How is electric field instantaneously generated inside a conductor connected across two terminals of a battery? I have learnt that the electric field that is responsible for current flow is generated inside a conductor as soon as the two ends of the conductor are connected or brought in contact with the two terminals of the battery. I have also learnt about the hydraulic analogy according to which the electric field is established across the conductor in the same way as hydrostatic pressure is transmitted across a fluid.
But I'm not convinced with this analogy neither can I see any mechanism by which the electric field is established across the conductor.
I reflected that the electric field may be established by some induction, i.e. maybe the electrons in the vicinity of the electrodes are drifted towards or away from the charged electrodes and this drift of charge carriers and the subsequent development of a non - zero charge in that region  induces the electrons in a farther region to respectively drift towards or away from the nearer electrode. Am I correct in my thinking? 
 A: First of all it is not instantaneous, all electric/magnetic  impulses are limited by the velocity of light.
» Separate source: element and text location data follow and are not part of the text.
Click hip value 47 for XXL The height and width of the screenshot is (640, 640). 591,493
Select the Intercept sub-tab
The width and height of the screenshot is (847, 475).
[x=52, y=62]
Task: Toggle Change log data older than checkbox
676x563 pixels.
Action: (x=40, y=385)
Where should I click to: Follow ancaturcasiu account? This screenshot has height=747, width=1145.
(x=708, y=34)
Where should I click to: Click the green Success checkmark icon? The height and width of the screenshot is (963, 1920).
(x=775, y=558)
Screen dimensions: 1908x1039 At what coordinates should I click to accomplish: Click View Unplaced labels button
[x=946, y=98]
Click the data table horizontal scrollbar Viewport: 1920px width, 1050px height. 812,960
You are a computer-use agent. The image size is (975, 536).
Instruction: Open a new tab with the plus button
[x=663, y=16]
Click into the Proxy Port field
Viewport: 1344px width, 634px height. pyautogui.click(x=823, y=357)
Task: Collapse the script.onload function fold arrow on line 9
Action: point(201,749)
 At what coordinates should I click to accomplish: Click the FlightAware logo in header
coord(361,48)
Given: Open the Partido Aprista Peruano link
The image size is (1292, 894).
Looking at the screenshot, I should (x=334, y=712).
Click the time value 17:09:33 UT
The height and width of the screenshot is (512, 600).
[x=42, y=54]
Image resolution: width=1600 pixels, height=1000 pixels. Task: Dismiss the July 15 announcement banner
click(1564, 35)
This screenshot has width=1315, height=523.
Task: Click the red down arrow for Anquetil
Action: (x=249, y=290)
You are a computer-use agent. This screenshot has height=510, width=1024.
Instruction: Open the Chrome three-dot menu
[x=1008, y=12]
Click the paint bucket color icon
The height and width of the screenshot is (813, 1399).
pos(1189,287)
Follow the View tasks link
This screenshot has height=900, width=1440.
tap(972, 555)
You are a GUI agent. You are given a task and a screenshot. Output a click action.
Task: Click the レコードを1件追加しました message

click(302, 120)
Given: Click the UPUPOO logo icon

On a simple picture, as you find the answers in the link confusing, concentrate on the neutrality of each molecule in the wire before an electric  field is imposed by the battery. There are electrons on the outside of the molecule and protons inside so the total field outside a molecule is for our purposes zero. A field from the battery terminal attracts an electron at a time delta(t) and imposes a velocity of attraction. Suddenly that molecule acquires an electric field, a positive one, which will pull an electron from an adjacent molecule and the electric field appears further down,  and so on down the line to the other terminal of the battery. This happens very fast, because even though the electron moves fairly slowly with a drift velocity, the signal travels fast and part of the signal is the electric field that appears much faster than the electron drift velocity. Think of a stadium wave where the wave moves but the people stay in place, happening very fast as far as electrons are concerned. 
This is a gross explanation, because in metals once a field starts the electrons move in bands not attached to individual atoms, thus have higher mobility than in non conductors, but that is a story you will learn if you study physics further.
A: The battery already has electric field around its poles. When you connect wires to  the battery, charges redistribute along the surface of the conductors in the circuit. These surface charges, including those on the battery, maintain the electric field inside the conductors and thus cause electric current.